You can use ConvexClientWithAuth in place of ConvexClient to configure authentication with Auth0. You'll need the convex-android-auth0 library to do that, as well as an Auth0 account and application configuration.

See the README in the convex-android-auth0 repo for more detailed setup instructions, and the Workout example app which is configured for Auth0. The overall Convex authentication docs are a good resource as well.

It should also be possible to integrate other similar OpenID Connect authentication providers. See the AuthProvider interface in the convex-mobile repo for more info.

Production and dev deployments

When you're ready to move toward production for your app, you can setup your Android build system to point different builds or flavors of your application to different Convex deployments.

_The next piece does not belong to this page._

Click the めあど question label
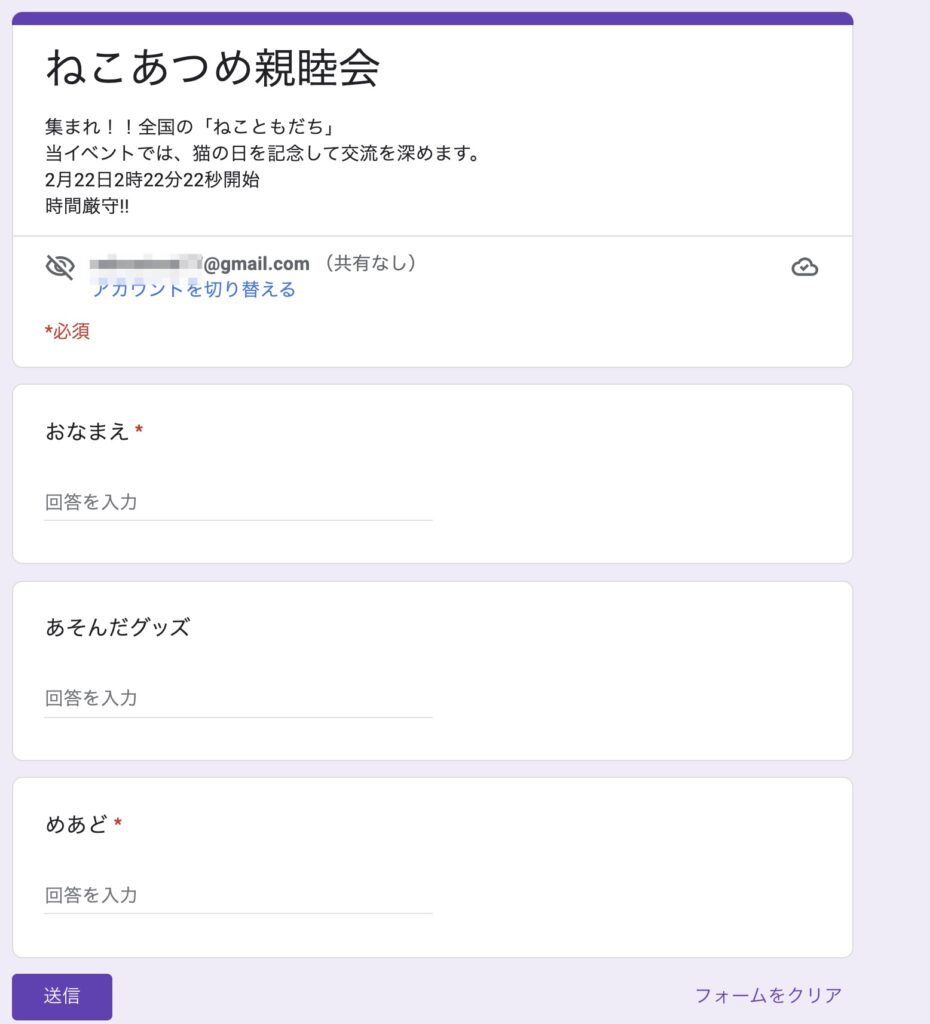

One fairly simple way to do it is by passing different values (e.g. deployment URL) to different build targets or flavors.

Here's a simple example that shows using different deployment URLs for release and debug builds:

// In the android section of build.gradle.kts:
buildTypes {
release {
// Snip various other config like ProGuard ...
resValue("string", "convex_url", "YOUR_PROD.convex.cloud")
}

debug {
resValue("string", "convex_url", "YOUR_DEV.convex.cloud")
}
}

Then you can build your ConvexClient using a single resource in code, and it will get the right value at compile time.

val convex = ConvexClient(context.getString(R.string.convex_url))
tip

You may not want these urls checked into your repository. One pattern is to create a custom my_app.properties file that is configured to be ignored in your .gitignore file. You can then read this file in your build.gradle.kts file. You can see this pattern in use in the workout sample app.

Structuring your application

The examples shown in this guide are intended to be brief, and don't provide guidance on how to structure a whole application.

The official Android application architecture docs cover best practices for building applications, and Convex also has a sample open source application that attempts to demonstrate what a small multi-screen application might look like.

In general, do the following:

  1. Embrace Flows and unidirectional data flow
  2. Have a clear data layer (use Repository classes with ConvexClient as your data source)
  3. Hold UI state in a ViewModel

Testing

ConvexClient is an open class so it can be mocked or faked in unit tests. If you want to use more of the real client, you can pass a fake MobileConvexClientInterface in to the ConvexClient constructor. Just be aware that you'll need to provide JSON in Convex's undocumented JSON format.

You can also use the full ConvexClient in Android instrumentation tests. You can setup a special backend instance for testing or run a local Convex server and run full integration tests.

Under the hood

Convex for Android is built on top of the official Convex Rust client. It handles maintaining a WebSocket connection with the Convex backend and implements the full Convex protocol.

All method calls on ConvexClient are handled via a Tokio async runtime on the Rust side and are safe to call from the application's main thread.

ConvexClient also makes heavy use of Kotlin's serialization framework, and most of the functionality in that framework is available for you to use in your applications. Internally, ConvexClient enables the JSON ignoreUnknownKeys and allowSpecialFloatingPointValues features.